- [To do]: Every record below needs to be set down exactly. Pictures do not belong in the copy.

- [Saved entries]:
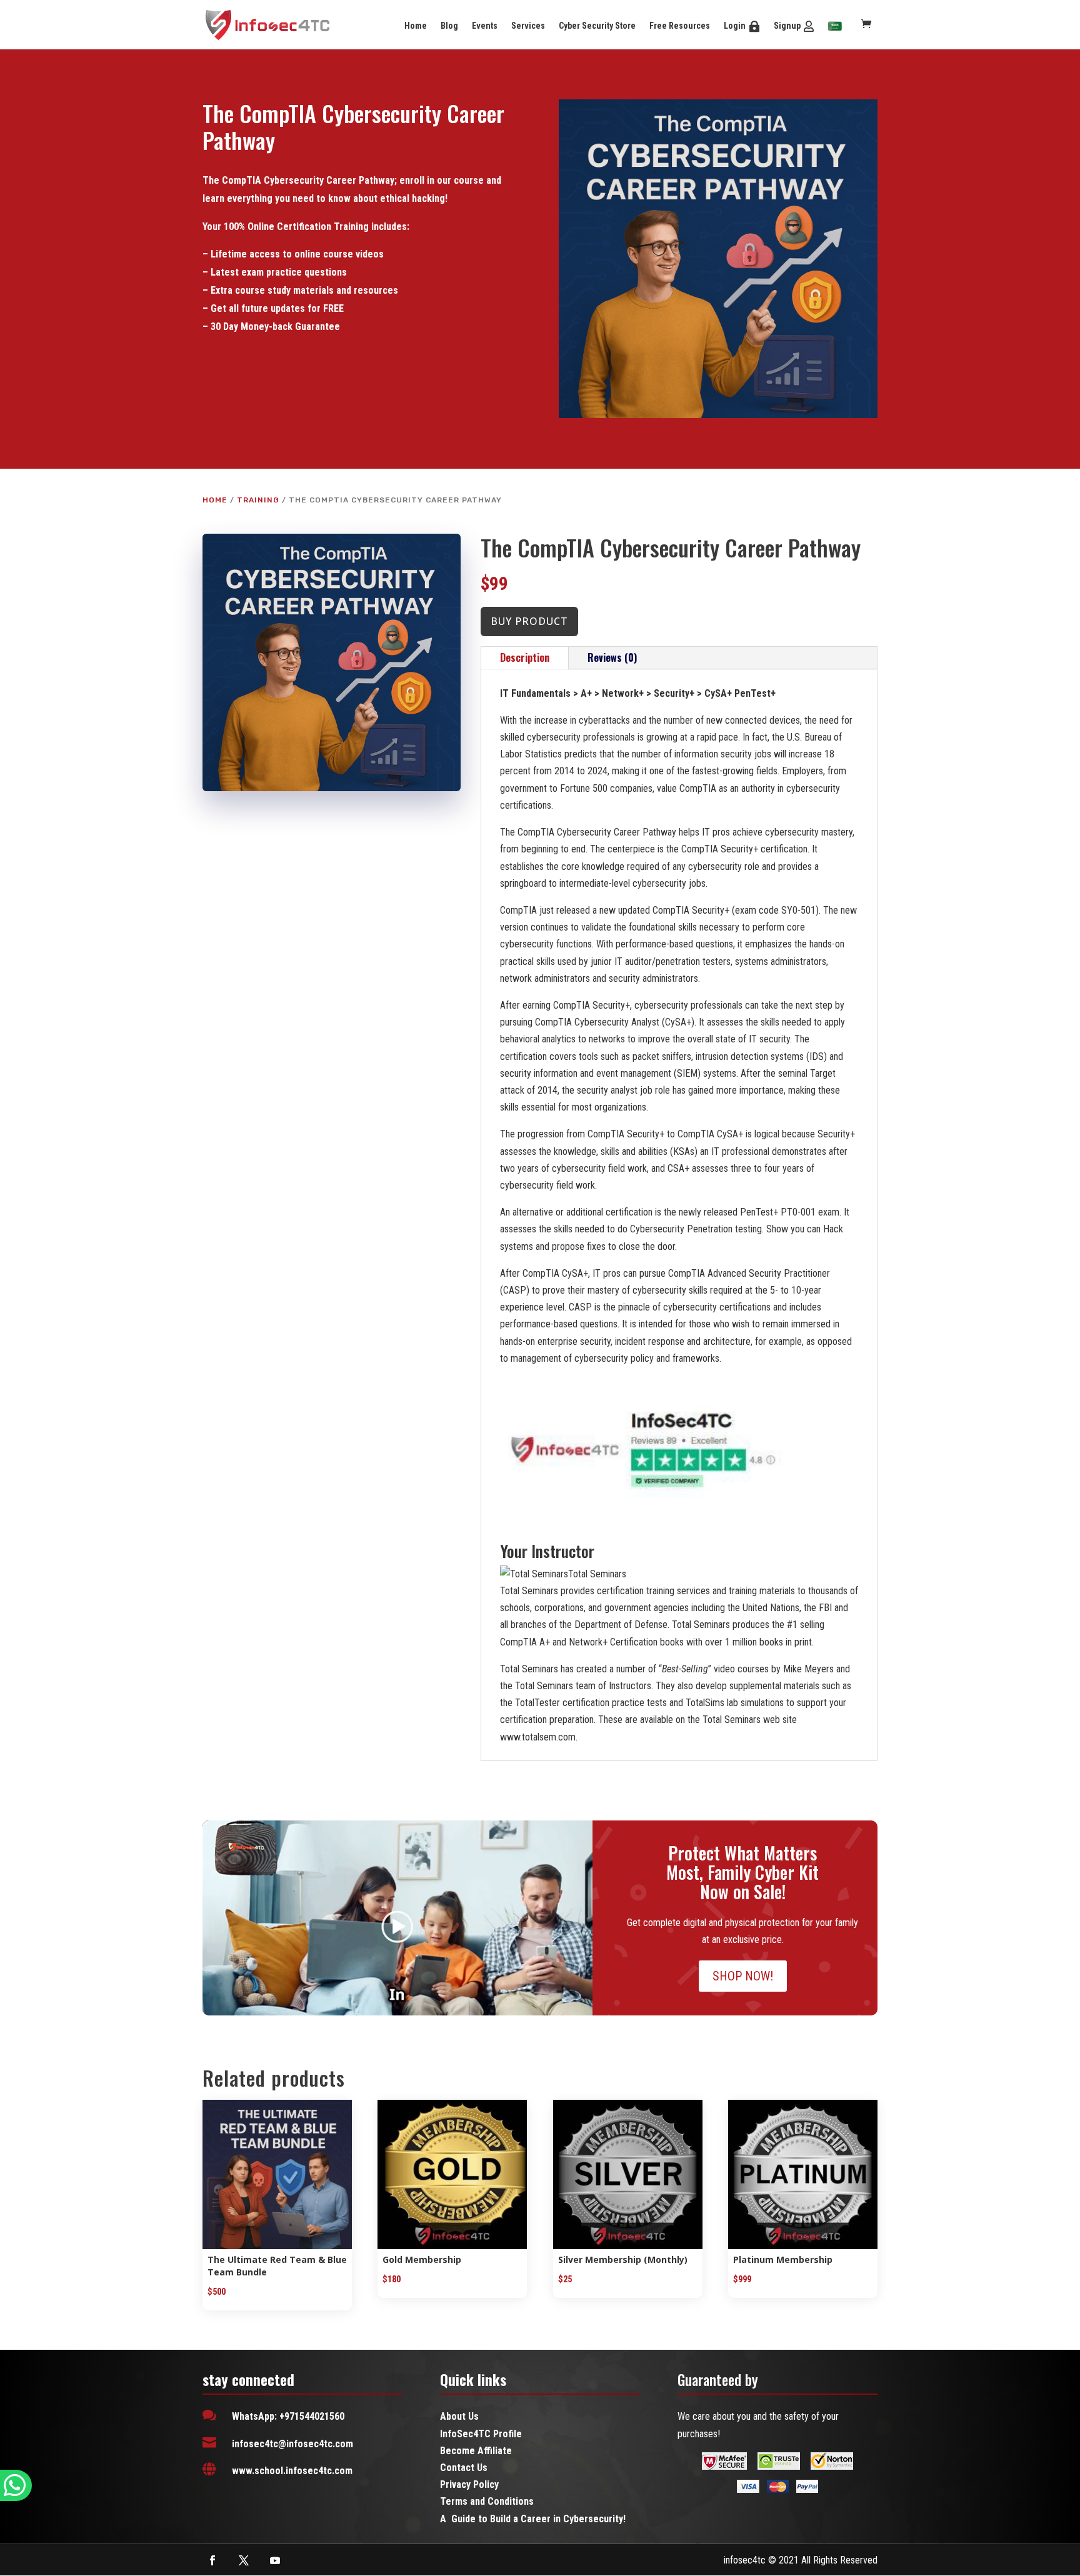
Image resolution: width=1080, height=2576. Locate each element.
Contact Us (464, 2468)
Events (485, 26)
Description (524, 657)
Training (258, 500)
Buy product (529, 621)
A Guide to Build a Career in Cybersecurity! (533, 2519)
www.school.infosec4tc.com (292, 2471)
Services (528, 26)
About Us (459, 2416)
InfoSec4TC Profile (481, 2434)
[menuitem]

- [Answer to the exercise]:
Image resolution: width=1080, height=2576. Locate each element.
Contact Us (464, 2468)
Events (485, 26)
Description (524, 657)
Training (258, 500)
Buy product (529, 621)
A Guide to Build a Career in Cybersecurity! (533, 2519)
www.school.infosec4tc.com (292, 2471)
Services (528, 26)
About Us (459, 2416)
InfoSec4TC Profile (481, 2434)
[menuitem]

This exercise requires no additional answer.